# Dataset items:
+-------+
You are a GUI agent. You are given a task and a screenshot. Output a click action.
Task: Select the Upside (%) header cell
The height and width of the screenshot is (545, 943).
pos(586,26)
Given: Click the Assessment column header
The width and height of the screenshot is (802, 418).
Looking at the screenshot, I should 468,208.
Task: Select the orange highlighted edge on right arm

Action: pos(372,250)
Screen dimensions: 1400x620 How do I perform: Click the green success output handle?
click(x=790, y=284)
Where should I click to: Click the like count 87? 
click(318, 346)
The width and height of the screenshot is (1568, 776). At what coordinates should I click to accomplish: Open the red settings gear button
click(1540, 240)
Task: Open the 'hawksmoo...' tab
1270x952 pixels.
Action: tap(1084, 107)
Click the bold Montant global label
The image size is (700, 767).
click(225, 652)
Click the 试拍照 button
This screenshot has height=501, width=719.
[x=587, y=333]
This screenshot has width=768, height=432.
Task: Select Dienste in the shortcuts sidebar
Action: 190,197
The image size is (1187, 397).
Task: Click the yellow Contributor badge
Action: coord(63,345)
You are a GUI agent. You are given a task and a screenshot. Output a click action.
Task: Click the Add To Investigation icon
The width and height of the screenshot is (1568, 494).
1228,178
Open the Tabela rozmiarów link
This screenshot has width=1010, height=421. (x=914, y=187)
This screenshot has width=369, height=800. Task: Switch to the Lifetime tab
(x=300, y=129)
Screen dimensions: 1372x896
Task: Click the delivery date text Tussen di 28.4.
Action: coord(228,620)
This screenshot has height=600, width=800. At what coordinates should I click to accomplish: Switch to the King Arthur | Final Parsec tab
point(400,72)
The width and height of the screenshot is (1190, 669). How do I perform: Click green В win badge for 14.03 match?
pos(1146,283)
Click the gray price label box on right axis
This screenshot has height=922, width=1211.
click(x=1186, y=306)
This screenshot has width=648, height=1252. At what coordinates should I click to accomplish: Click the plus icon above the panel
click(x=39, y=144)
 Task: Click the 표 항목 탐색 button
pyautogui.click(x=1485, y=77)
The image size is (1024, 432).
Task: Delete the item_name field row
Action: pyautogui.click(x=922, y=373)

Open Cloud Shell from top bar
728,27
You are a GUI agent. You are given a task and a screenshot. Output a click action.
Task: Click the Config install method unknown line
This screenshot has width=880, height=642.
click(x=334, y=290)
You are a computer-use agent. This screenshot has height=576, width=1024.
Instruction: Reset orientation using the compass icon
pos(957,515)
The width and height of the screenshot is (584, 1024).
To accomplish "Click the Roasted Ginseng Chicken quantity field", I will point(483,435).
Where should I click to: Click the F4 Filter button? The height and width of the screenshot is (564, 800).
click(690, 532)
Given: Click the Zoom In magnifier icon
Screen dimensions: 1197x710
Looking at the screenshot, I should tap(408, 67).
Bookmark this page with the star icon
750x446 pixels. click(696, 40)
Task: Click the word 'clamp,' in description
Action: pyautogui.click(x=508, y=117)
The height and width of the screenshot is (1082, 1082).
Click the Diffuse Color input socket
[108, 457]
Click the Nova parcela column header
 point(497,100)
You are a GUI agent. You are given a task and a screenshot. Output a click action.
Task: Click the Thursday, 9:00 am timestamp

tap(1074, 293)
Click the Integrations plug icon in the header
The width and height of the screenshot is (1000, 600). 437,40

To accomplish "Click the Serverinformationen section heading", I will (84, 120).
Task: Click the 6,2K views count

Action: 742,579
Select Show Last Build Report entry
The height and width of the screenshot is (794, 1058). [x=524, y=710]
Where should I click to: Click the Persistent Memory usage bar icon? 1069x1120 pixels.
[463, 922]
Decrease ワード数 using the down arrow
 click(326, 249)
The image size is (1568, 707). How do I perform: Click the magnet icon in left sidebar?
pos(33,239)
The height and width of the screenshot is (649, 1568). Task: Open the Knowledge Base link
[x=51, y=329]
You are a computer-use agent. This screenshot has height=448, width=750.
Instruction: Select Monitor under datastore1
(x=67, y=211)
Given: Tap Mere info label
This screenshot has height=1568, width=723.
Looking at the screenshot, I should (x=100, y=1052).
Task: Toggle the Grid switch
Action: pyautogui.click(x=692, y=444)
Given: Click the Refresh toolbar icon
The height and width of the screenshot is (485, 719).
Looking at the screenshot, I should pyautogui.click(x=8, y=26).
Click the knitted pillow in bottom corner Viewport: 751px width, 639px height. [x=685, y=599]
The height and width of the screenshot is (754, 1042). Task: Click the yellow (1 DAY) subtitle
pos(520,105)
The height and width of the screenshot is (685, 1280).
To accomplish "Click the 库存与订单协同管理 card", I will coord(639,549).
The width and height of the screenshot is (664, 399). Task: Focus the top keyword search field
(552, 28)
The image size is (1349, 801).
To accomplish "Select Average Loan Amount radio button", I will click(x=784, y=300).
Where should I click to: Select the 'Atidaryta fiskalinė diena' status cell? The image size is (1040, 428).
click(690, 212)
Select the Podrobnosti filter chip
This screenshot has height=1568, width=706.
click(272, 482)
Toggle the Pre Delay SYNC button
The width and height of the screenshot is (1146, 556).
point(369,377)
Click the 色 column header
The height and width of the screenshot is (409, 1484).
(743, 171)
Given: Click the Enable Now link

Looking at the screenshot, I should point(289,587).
+-------+
# Work instruction:
Reproduce each entry word for word.

# Exercise result:
You are a GUI agent. You are given a task and a screenshot. Output a click action.
Task: Select the Upside (%) header cell
The height and width of the screenshot is (545, 943).
pos(586,26)
Given: Click the Assessment column header
The width and height of the screenshot is (802, 418).
Looking at the screenshot, I should 468,208.
Task: Select the orange highlighted edge on right arm

Action: pos(372,250)
Screen dimensions: 1400x620 How do I perform: Click the green success output handle?
click(x=790, y=284)
Where should I click to: Click the like count 87? 
click(318, 346)
The width and height of the screenshot is (1568, 776). At what coordinates should I click to accomplish: Open the red settings gear button
click(1540, 240)
Task: Open the 'hawksmoo...' tab
1270x952 pixels.
Action: tap(1084, 107)
Click the bold Montant global label
The image size is (700, 767).
click(225, 652)
Click the 试拍照 button
This screenshot has height=501, width=719.
[x=587, y=333]
This screenshot has width=768, height=432.
Task: Select Dienste in the shortcuts sidebar
Action: 190,197
The image size is (1187, 397).
Task: Click the yellow Contributor badge
Action: coord(63,345)
You are a GUI agent. You are given a task and a screenshot. Output a click action.
Task: Click the Add To Investigation icon
The width and height of the screenshot is (1568, 494).
1228,178
Open the Tabela rozmiarów link
This screenshot has width=1010, height=421. (x=914, y=187)
This screenshot has width=369, height=800. Task: Switch to the Lifetime tab
(x=300, y=129)
Screen dimensions: 1372x896
Task: Click the delivery date text Tussen di 28.4.
Action: coord(228,620)
This screenshot has height=600, width=800. At what coordinates should I click to accomplish: Switch to the King Arthur | Final Parsec tab
point(400,72)
The width and height of the screenshot is (1190, 669). How do I perform: Click green В win badge for 14.03 match?
pos(1146,283)
Click the gray price label box on right axis
This screenshot has height=922, width=1211.
click(x=1186, y=306)
This screenshot has width=648, height=1252. At what coordinates should I click to accomplish: Click the plus icon above the panel
click(x=39, y=144)
 Task: Click the 표 항목 탐색 button
pyautogui.click(x=1485, y=77)
The image size is (1024, 432).
Task: Delete the item_name field row
Action: pyautogui.click(x=922, y=373)

Open Cloud Shell from top bar
728,27
You are a GUI agent. You are given a task and a screenshot. Output a click action.
Task: Click the Config install method unknown line
This screenshot has width=880, height=642.
click(x=334, y=290)
You are a computer-use agent. This screenshot has height=576, width=1024.
Instruction: Reset orientation using the compass icon
pos(957,515)
The width and height of the screenshot is (584, 1024).
To accomplish "Click the Roasted Ginseng Chicken quantity field", I will point(483,435).
Where should I click to: Click the F4 Filter button? The height and width of the screenshot is (564, 800).
click(690, 532)
Given: Click the Zoom In magnifier icon
Screen dimensions: 1197x710
Looking at the screenshot, I should tap(408, 67).
Bookmark this page with the star icon
750x446 pixels. click(696, 40)
Task: Click the word 'clamp,' in description
Action: pyautogui.click(x=508, y=117)
The height and width of the screenshot is (1082, 1082).
Click the Diffuse Color input socket
[108, 457]
Click the Nova parcela column header
 point(497,100)
You are a GUI agent. You are given a task and a screenshot. Output a click action.
Task: Click the Thursday, 9:00 am timestamp

tap(1074, 293)
Click the Integrations plug icon in the header
The width and height of the screenshot is (1000, 600). 437,40

To accomplish "Click the Serverinformationen section heading", I will (84, 120).
Task: Click the 6,2K views count

Action: 742,579
Select Show Last Build Report entry
The height and width of the screenshot is (794, 1058). [x=524, y=710]
Where should I click to: Click the Persistent Memory usage bar icon? 1069x1120 pixels.
[463, 922]
Decrease ワード数 using the down arrow
 click(326, 249)
The image size is (1568, 707). How do I perform: Click the magnet icon in left sidebar?
pos(33,239)
The height and width of the screenshot is (649, 1568). Task: Open the Knowledge Base link
[x=51, y=329]
You are a computer-use agent. This screenshot has height=448, width=750.
Instruction: Select Monitor under datastore1
(x=67, y=211)
Given: Tap Mere info label
This screenshot has height=1568, width=723.
Looking at the screenshot, I should (x=100, y=1052).
Task: Toggle the Grid switch
Action: pyautogui.click(x=692, y=444)
Given: Click the Refresh toolbar icon
The height and width of the screenshot is (485, 719).
Looking at the screenshot, I should pyautogui.click(x=8, y=26).
Click the knitted pillow in bottom corner Viewport: 751px width, 639px height. [x=685, y=599]
The height and width of the screenshot is (754, 1042). Task: Click the yellow (1 DAY) subtitle
pos(520,105)
The height and width of the screenshot is (685, 1280).
To accomplish "Click the 库存与订单协同管理 card", I will coord(639,549).
The width and height of the screenshot is (664, 399). Task: Focus the top keyword search field
(552, 28)
The image size is (1349, 801).
To accomplish "Select Average Loan Amount radio button", I will click(x=784, y=300).
Where should I click to: Select the 'Atidaryta fiskalinė diena' status cell? The image size is (1040, 428).
click(690, 212)
Select the Podrobnosti filter chip
This screenshot has height=1568, width=706.
click(272, 482)
Toggle the Pre Delay SYNC button
The width and height of the screenshot is (1146, 556).
point(369,377)
Click the 色 column header
The height and width of the screenshot is (409, 1484).
(743, 171)
Given: Click the Enable Now link

Looking at the screenshot, I should point(289,587).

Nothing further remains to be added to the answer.